Die Versuchung ist groß und digitale Bilderrahmen sind ja auch verlockend. Für Menschen, die viele Bilder haben und sich nicht entscheiden können, welches der vielen ihr Lieblingsbild ist. Und für junge Leute, die glauben, damit ihren Eltern und Großeltern eine Freude bereiten zu können. Die Handhabung, so heißt es in der Werbung, sei schließlich einfach und wirklich teuer sind normale digitale Bilderrahmen nun auch nicht mehr. Billige Rahmen passen sogar noch ins Weihnachtsgeschenkbudget (Siehe dazu auch dieser  Testbericht von Chip). Doch das ist nur die halbe Wahrheit.

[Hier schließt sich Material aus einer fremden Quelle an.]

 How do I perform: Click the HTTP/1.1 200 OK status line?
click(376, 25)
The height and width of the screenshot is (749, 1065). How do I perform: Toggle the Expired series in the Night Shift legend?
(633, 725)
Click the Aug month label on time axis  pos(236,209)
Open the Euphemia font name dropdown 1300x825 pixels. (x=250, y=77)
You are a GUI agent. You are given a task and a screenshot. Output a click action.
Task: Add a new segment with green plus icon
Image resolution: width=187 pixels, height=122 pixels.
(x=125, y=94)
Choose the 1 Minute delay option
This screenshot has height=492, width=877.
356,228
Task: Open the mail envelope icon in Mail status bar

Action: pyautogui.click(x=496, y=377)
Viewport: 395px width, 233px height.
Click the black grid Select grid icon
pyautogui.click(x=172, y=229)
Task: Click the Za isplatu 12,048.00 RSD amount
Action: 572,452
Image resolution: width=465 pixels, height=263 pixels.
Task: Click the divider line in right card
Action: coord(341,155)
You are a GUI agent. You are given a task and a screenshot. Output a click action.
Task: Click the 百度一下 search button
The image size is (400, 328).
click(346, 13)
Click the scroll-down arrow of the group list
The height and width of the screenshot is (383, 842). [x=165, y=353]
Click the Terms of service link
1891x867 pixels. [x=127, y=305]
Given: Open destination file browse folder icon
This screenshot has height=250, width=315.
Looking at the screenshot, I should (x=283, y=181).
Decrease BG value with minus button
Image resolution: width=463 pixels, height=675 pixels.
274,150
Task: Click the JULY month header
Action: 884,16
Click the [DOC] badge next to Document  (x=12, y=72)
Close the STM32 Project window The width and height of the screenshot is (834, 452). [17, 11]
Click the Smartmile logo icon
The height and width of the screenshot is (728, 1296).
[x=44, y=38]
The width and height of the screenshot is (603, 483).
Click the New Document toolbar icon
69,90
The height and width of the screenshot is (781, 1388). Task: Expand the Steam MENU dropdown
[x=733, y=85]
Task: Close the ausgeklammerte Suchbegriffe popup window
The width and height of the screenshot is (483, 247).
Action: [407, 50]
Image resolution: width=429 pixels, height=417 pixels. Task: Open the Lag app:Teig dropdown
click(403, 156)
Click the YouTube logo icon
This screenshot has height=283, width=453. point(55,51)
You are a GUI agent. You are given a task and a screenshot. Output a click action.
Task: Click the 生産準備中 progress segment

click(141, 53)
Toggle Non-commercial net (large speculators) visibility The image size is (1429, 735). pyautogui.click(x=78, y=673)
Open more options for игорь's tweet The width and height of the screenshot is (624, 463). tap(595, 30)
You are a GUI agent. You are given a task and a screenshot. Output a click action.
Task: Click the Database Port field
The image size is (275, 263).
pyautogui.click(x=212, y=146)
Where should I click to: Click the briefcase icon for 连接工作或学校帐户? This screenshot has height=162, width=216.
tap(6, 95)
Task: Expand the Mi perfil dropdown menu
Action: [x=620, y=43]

Vergessen wird: Wo Technik versteckt wird, so wie es beim digitalen Bilderrahmen der Fall ist, werden auch die Bedienelemente winzig klein. Zu klein für Grobmotoriker, zu denen auch die von Gelenkschmerzen und mit steifen Gelenken geplagte Senioren zählen. Englische Aufschriften erklären sich dieser Zielgruppe auch nicht von selbst. Ziehen Sie sich spaßeshalber einmal Winterhandschuhe an und probieren Sie damit mal einen digitalen Bilderrahmen zu bedienen. Na, merken Sie was?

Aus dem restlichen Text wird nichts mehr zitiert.